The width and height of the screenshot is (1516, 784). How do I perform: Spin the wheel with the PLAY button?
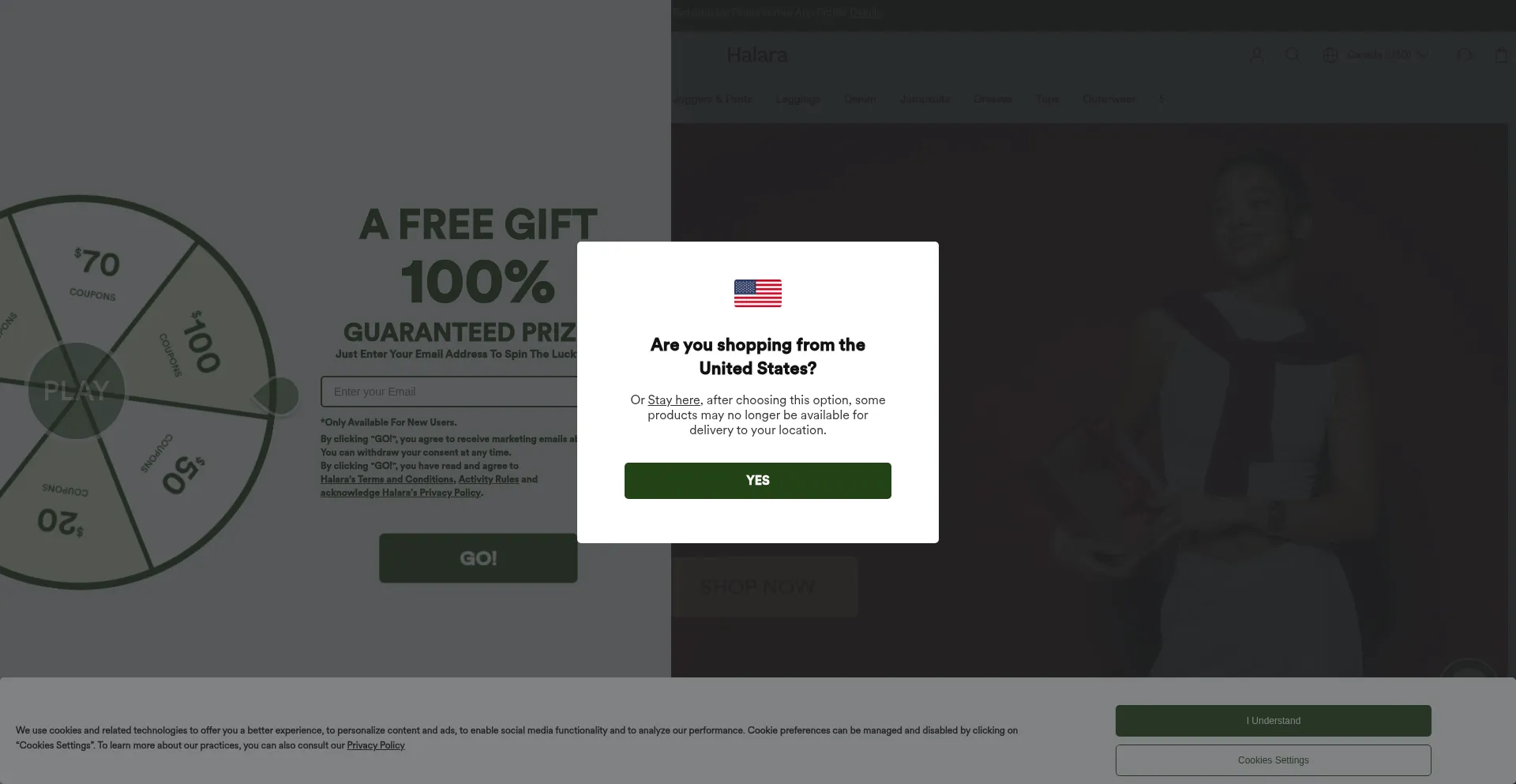click(x=77, y=391)
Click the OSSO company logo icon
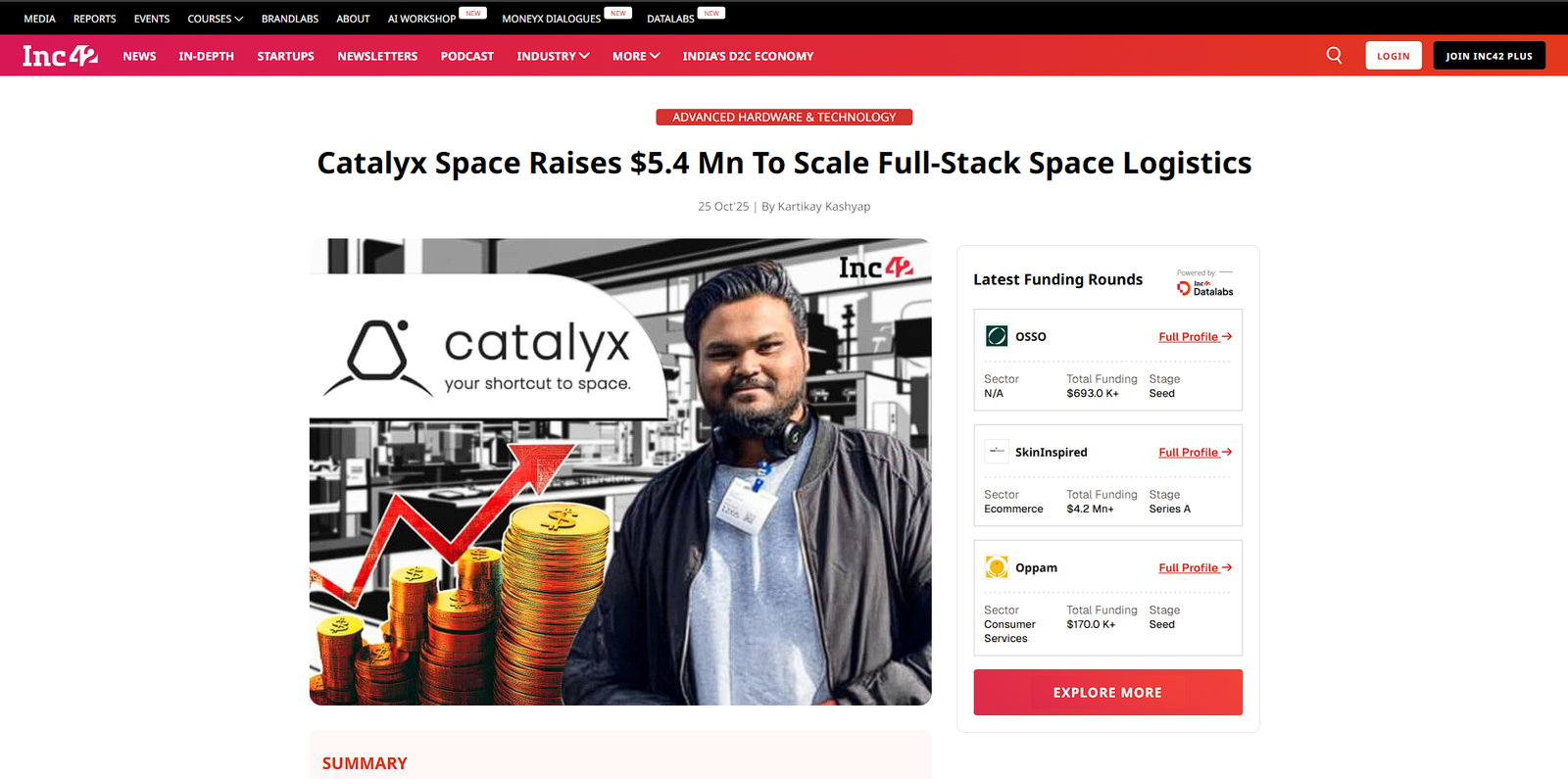 (997, 336)
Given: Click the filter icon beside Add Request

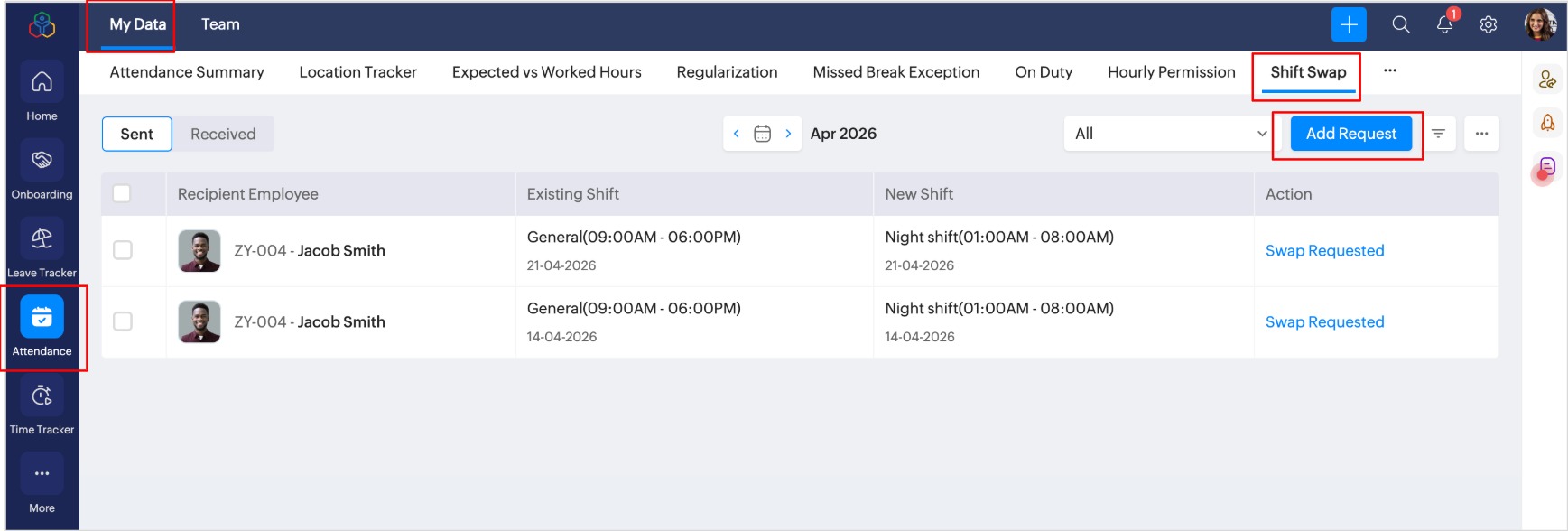Looking at the screenshot, I should coord(1438,134).
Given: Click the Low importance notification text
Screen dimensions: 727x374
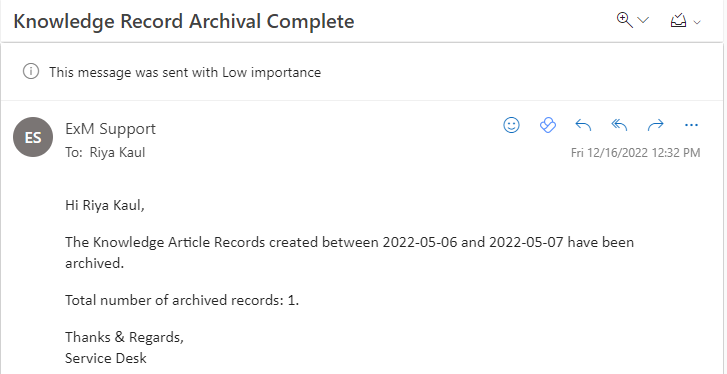Looking at the screenshot, I should 185,72.
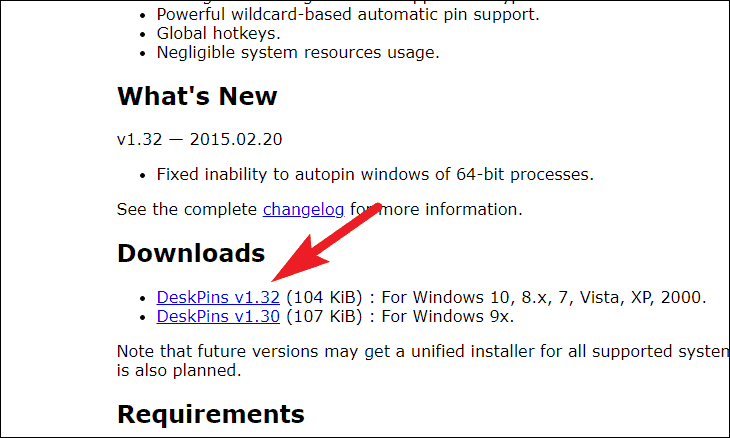The image size is (730, 438).
Task: Select the "Downloads" heading
Action: point(191,253)
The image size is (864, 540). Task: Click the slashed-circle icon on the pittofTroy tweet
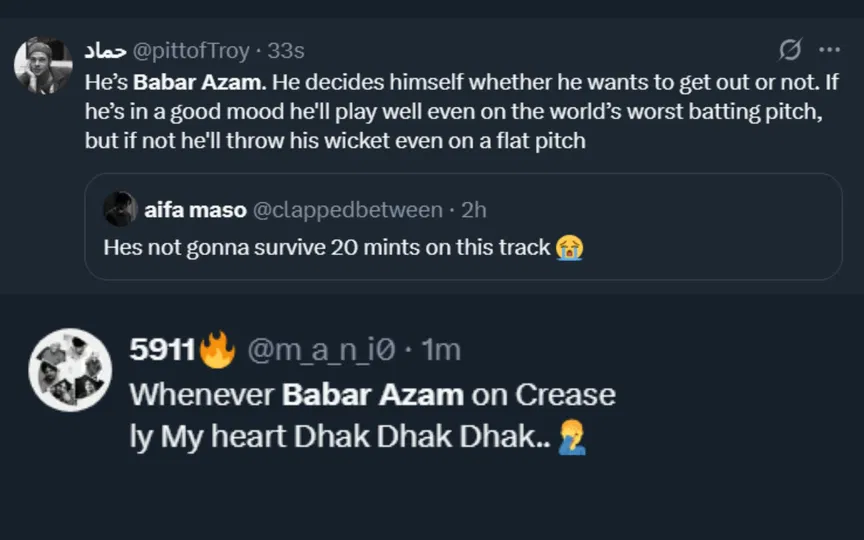coord(790,49)
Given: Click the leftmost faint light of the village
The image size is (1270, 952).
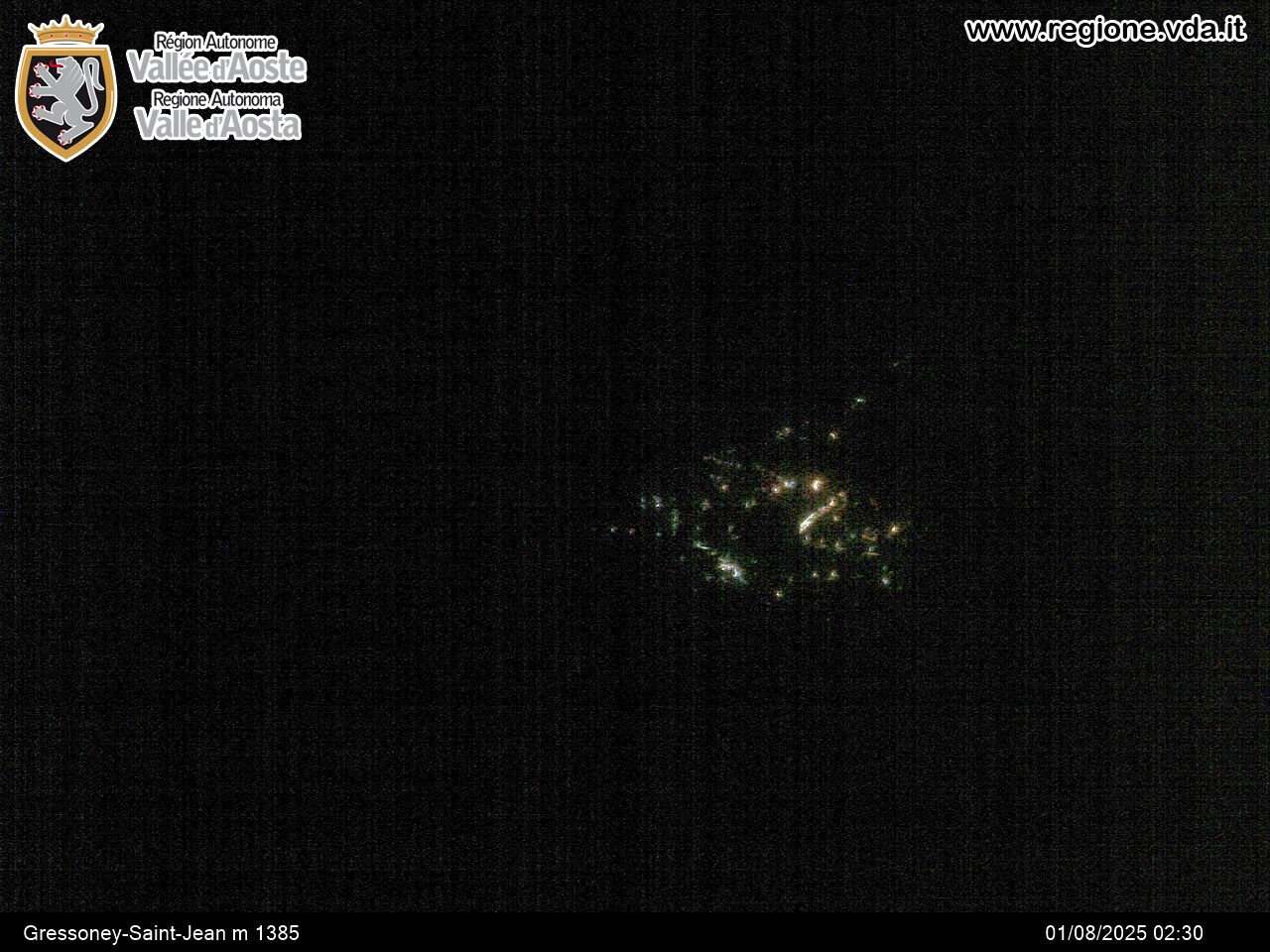Looking at the screenshot, I should [613, 530].
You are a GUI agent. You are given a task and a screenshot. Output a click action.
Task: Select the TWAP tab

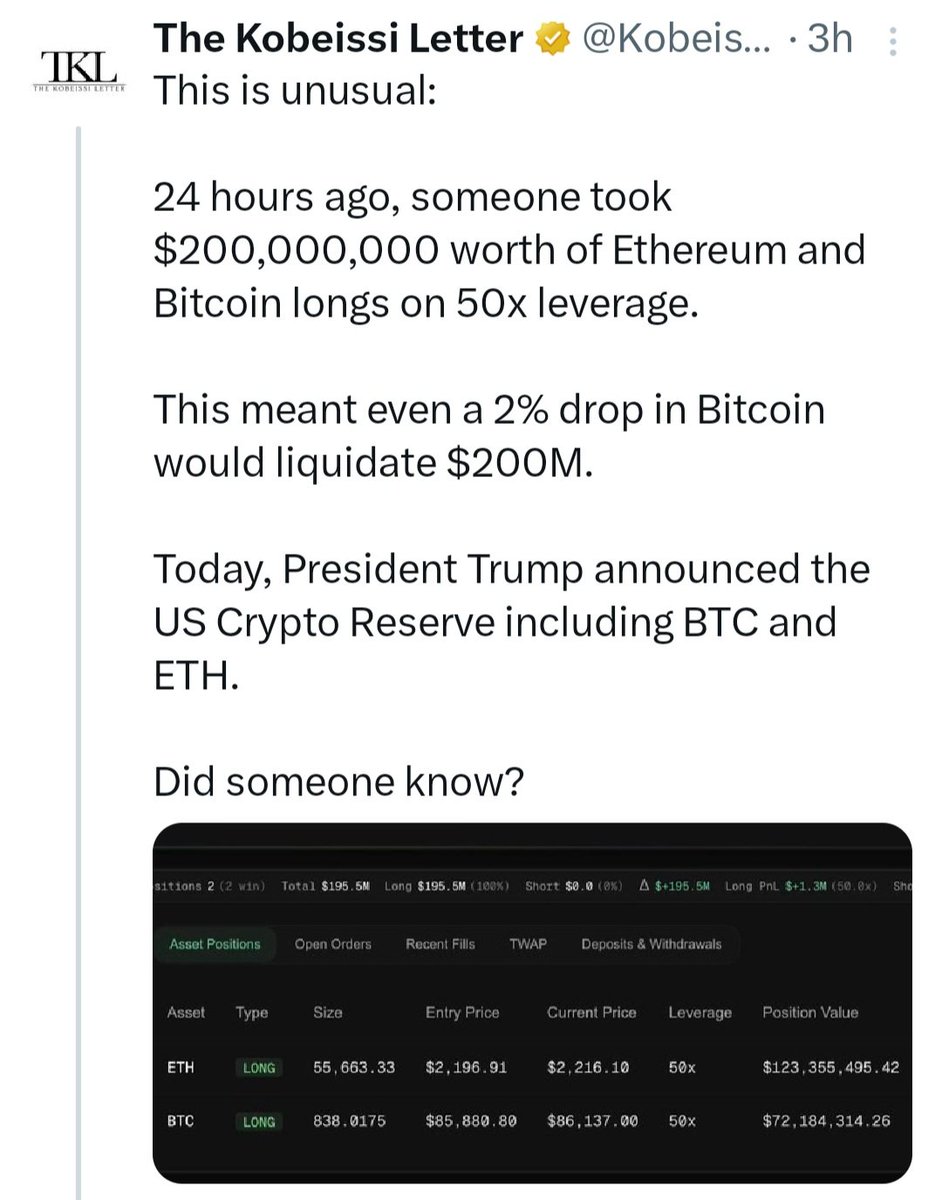point(527,944)
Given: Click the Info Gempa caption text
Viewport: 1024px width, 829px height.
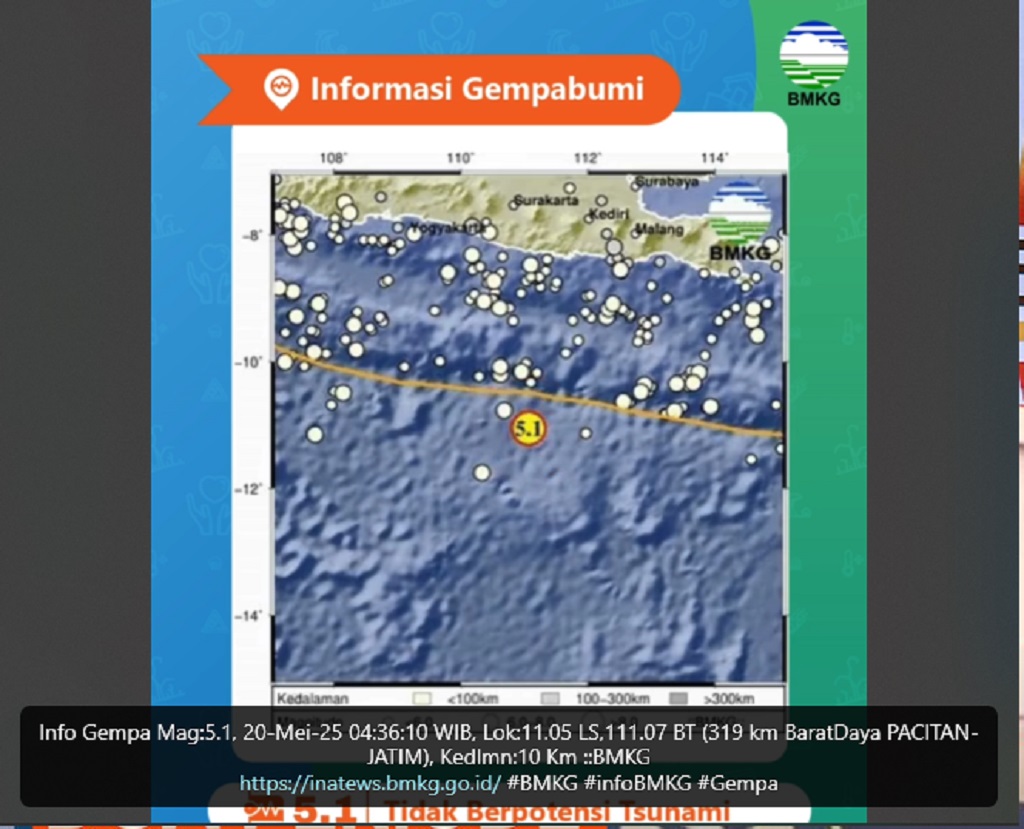Looking at the screenshot, I should click(x=508, y=744).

■ THE PROBLEM
In the records, the line containing "Given: Click the filter" starts the span and the final line ends it. Output exactly that span, both ends included, with no pictures and nothing else.

■ SOLUTION
Given: Click the filter icon beside Add Request

Looking at the screenshot, I should coord(1438,134).
Given: Click the Low importance notification text
Screen dimensions: 727x374
Looking at the screenshot, I should 185,72.
The image size is (730, 438).
Task: Select the "Downloads" heading
Action: point(191,253)
The image size is (864, 540). Task: Click the slashed-circle icon on the pittofTroy tweet
coord(790,49)
Given: Click the leftmost faint light of the village
The image size is (1270, 952).
Looking at the screenshot, I should [613, 530].
You are a GUI agent. You are given a task and a screenshot. Output a click action.
Task: Select the TWAP tab

point(527,944)
Given: Click the Info Gempa caption text
Viewport: 1024px width, 829px height.
Looking at the screenshot, I should click(x=508, y=744).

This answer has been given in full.